Transfer of Manufacturing Technology. Upon Hanmi’s written notice to RAPT that Hanmi wishes to initiate transfer of RAPT Manufacturing Technology, RAPT shall and shall cause its Affiliates and RAPT’s possible Third Party manufacturers to disclose and make available to Hanmi or the Affiliate designated by Hanmi, all RAPT Manufacturing Technology that is available in written format on such date (the “Manufacturing Technology Documentation”) as soon as practicable. All such Manufacturing Technology Documentation shall be in the English language, and in sufficient detail and clarity for Hanmi or its Third Party manufacturer to understand and use the manufacturing processes disclosed thereunder.

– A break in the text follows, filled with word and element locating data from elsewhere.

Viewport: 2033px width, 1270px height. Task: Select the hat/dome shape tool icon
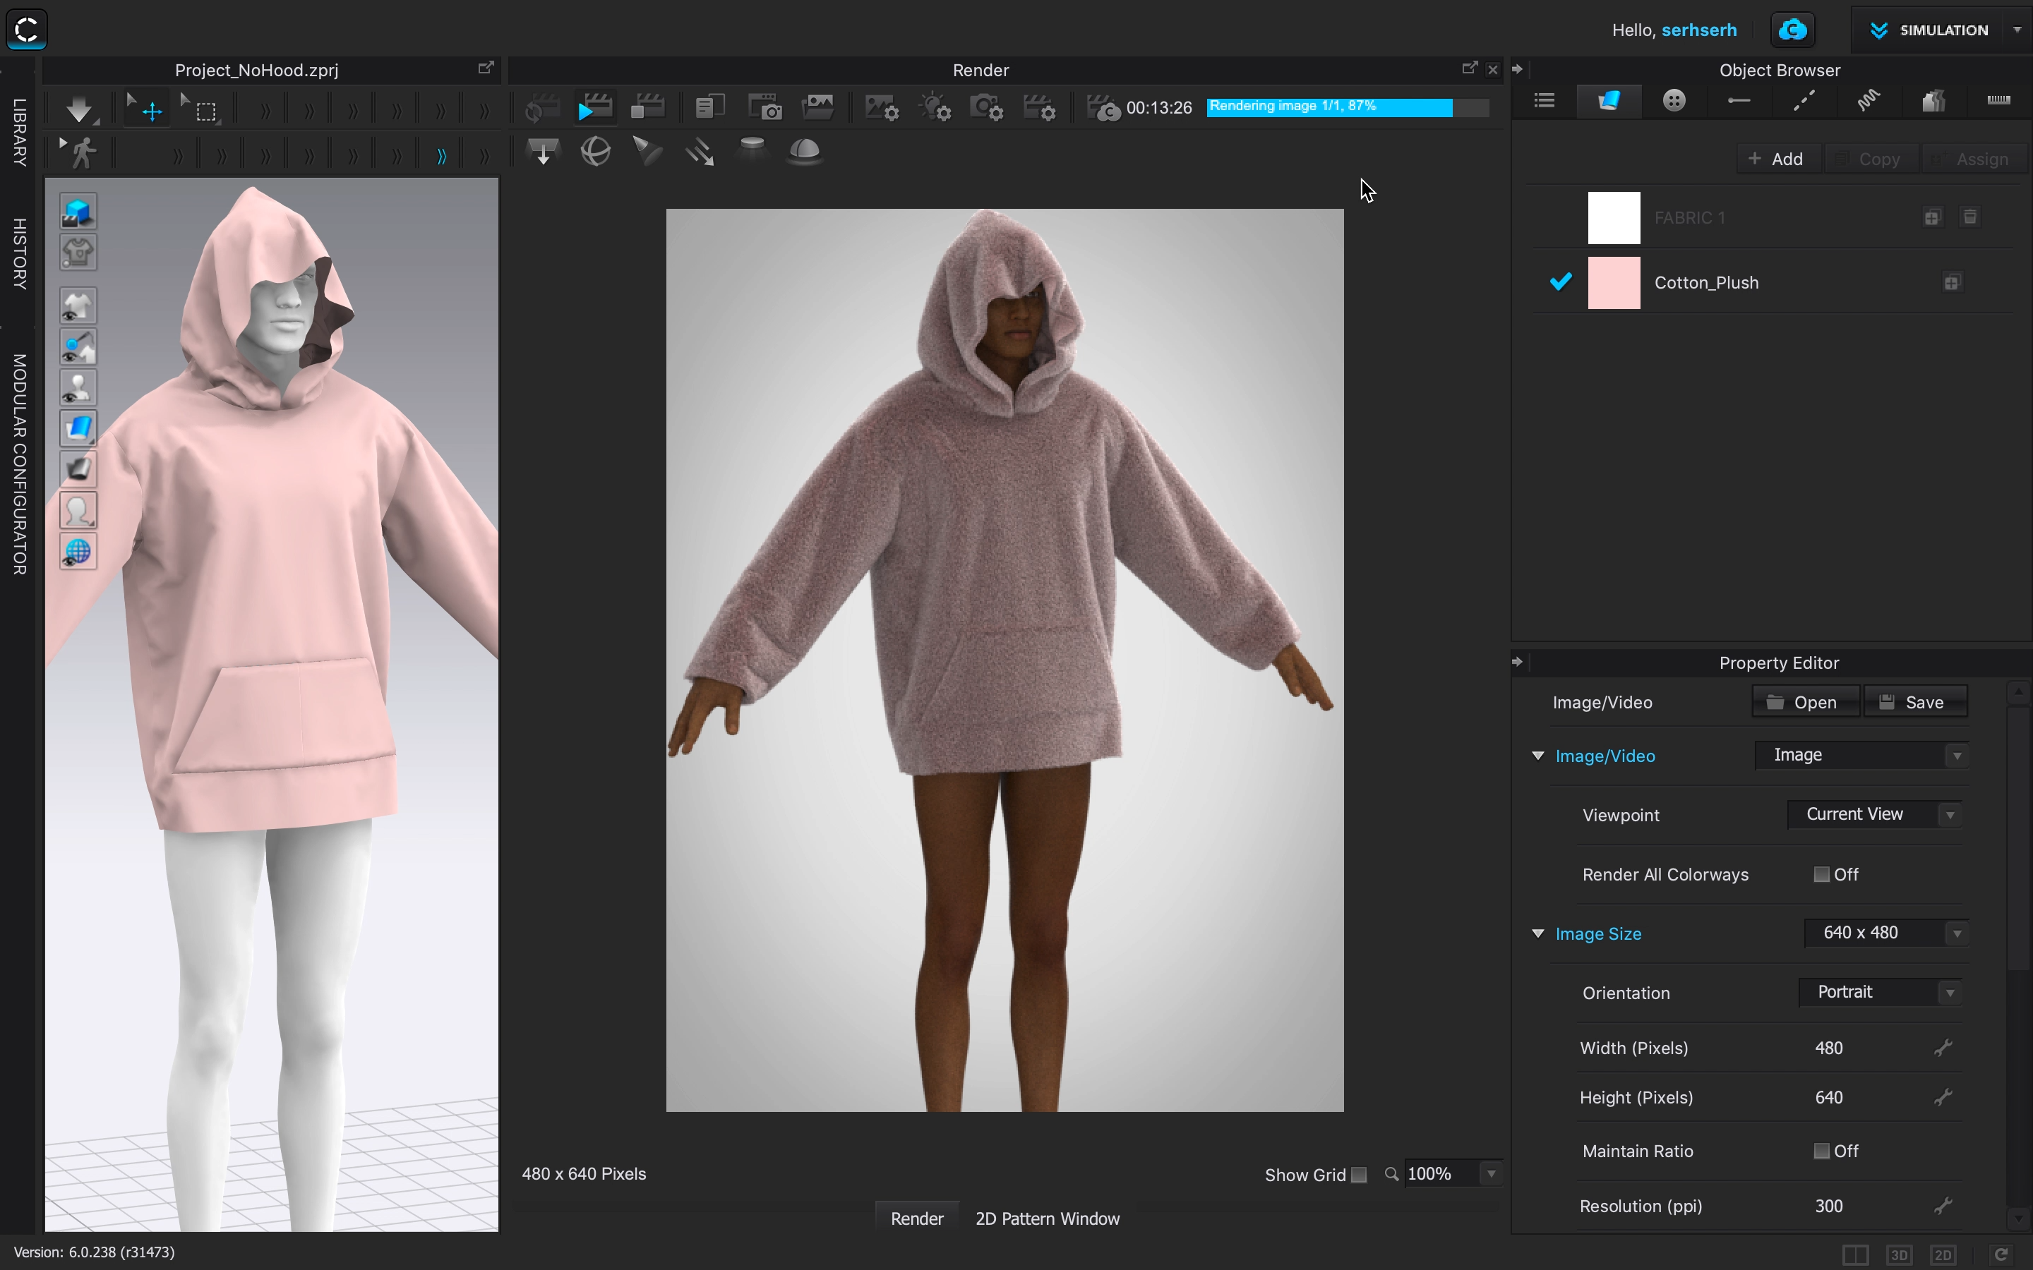pos(802,151)
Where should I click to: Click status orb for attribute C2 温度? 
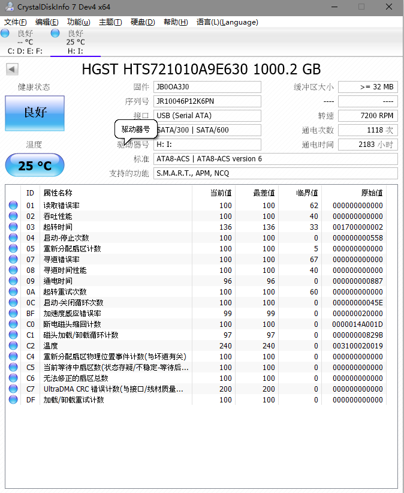pos(13,346)
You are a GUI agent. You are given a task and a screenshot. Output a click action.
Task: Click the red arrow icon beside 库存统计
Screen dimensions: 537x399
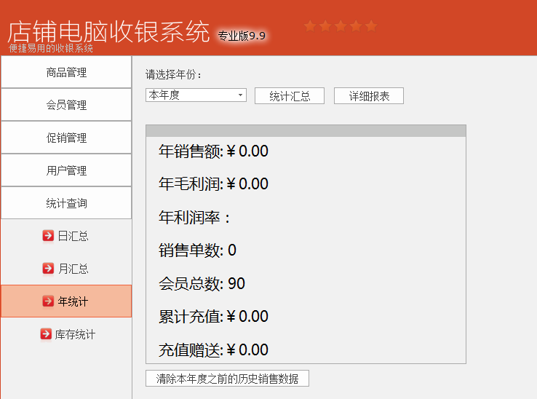(x=46, y=334)
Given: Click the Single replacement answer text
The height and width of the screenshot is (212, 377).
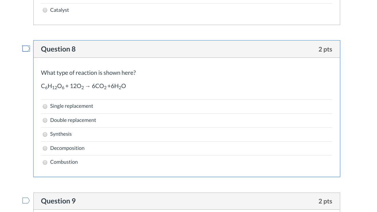Looking at the screenshot, I should tap(71, 106).
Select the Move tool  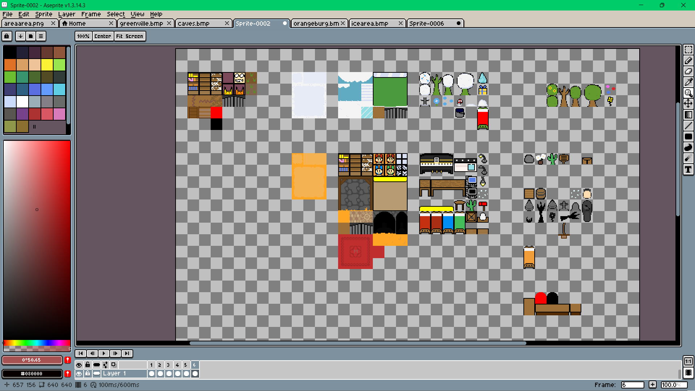click(x=688, y=104)
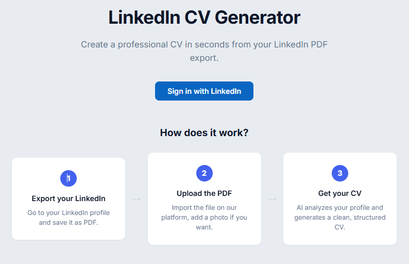Click the "Export your LinkedIn" step title

click(69, 199)
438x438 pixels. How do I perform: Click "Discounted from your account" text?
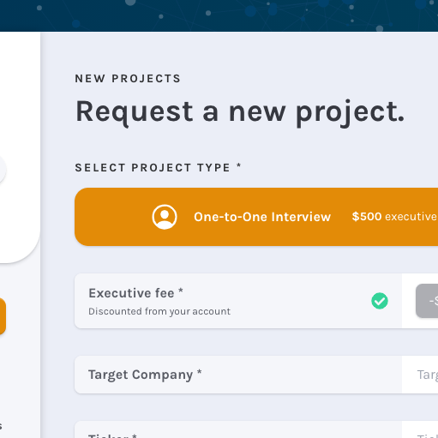pos(159,311)

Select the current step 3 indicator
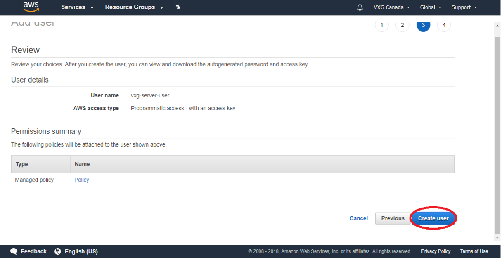point(423,25)
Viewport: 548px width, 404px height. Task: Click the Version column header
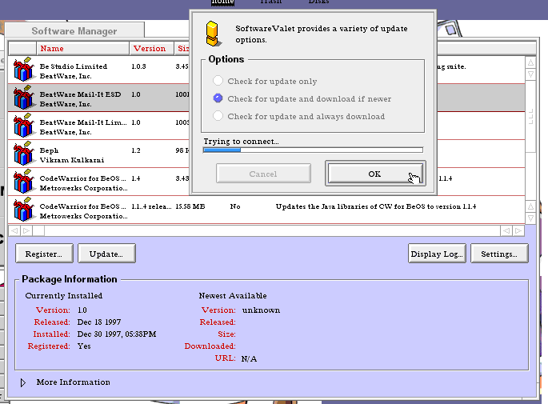[x=149, y=49]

If available in electronic form, the Manufacturing Technology Documentation shall be provided in electronic format. If requested by Hanmi, RAPT shall (and will use Commercially Reasonable Efforts to ensure that any RAPT’s Third Party manufacturer will) reasonably cooperate with Hanmi and provide up to [***] of technical assistance by RAPT’s and RAPT’s Third Party manufacturer’s technical and pilot testing personnel [***] in connection with the transfer and the implementation of such RAPT Manufacturing Technology to and by Hanmi. The cost for RAPT employees providing such assistance (including travel costs for RAPT’s employees incurred in connection with on-site visits to the Territory) shall be [***]; provided that [***], in connection with providing such assistance, subject to [***]. Any assistance in addition to such [***] shall be [***]. RAPT shall make Commercially Reasonable Efforts to ensure that the RAPT Manufacturing Technology is fully and adequately transferred to Hanmi with respect to capacity, Product quality, raw materials consumption, and other parameters agreed upon between the Parties in advance. The Parties shall, within [***] after the Effective Date, enter into a Technology Transfer Agreement setting forth further details regarding the transfer of RAPT Manufacturing Technology consistent with this Section 6.3.